• **Work to complete**:
Copy the lines of data below exactly, starting at the line that contains "What do you see at coordinates (910, 677)" and stopping after the line that contains "center [391, 121].".

==== Data rows ====

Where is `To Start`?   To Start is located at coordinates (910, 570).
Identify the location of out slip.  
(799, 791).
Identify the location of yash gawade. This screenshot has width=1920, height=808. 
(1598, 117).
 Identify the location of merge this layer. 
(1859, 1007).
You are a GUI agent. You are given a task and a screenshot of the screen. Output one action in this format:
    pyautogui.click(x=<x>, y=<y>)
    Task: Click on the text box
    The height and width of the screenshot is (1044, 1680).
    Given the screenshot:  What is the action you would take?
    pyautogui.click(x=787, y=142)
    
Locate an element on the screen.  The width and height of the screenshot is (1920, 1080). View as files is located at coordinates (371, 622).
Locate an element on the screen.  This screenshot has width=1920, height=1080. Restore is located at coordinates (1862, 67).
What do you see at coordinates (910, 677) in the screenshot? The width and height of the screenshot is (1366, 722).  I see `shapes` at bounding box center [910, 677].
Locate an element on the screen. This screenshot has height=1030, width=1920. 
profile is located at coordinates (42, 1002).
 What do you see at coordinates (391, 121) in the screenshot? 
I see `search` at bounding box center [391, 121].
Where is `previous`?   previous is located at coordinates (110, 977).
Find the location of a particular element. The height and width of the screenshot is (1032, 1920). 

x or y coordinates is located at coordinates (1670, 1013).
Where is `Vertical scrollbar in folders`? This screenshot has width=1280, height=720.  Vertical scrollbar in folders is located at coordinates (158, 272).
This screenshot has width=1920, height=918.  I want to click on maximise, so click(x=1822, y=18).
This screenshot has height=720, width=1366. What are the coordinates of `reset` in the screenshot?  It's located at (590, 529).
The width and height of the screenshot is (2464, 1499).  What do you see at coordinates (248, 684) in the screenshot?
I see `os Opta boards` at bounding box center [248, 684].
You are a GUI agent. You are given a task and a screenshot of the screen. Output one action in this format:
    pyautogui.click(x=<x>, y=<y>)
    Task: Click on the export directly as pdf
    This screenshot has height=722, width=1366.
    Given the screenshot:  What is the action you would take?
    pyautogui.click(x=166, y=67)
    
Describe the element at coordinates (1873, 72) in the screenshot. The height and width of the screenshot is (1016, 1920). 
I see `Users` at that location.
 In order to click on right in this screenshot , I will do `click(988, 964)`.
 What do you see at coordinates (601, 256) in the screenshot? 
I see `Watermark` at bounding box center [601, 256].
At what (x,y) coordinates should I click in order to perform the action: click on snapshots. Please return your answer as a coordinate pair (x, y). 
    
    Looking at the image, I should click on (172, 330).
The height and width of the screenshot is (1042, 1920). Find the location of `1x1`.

====

• **Response**:
What do you see at coordinates (910, 677) in the screenshot? The width and height of the screenshot is (1366, 722).  I see `shapes` at bounding box center [910, 677].
Locate an element on the screen. This screenshot has height=1030, width=1920. 
profile is located at coordinates (42, 1002).
 What do you see at coordinates (391, 121) in the screenshot? 
I see `search` at bounding box center [391, 121].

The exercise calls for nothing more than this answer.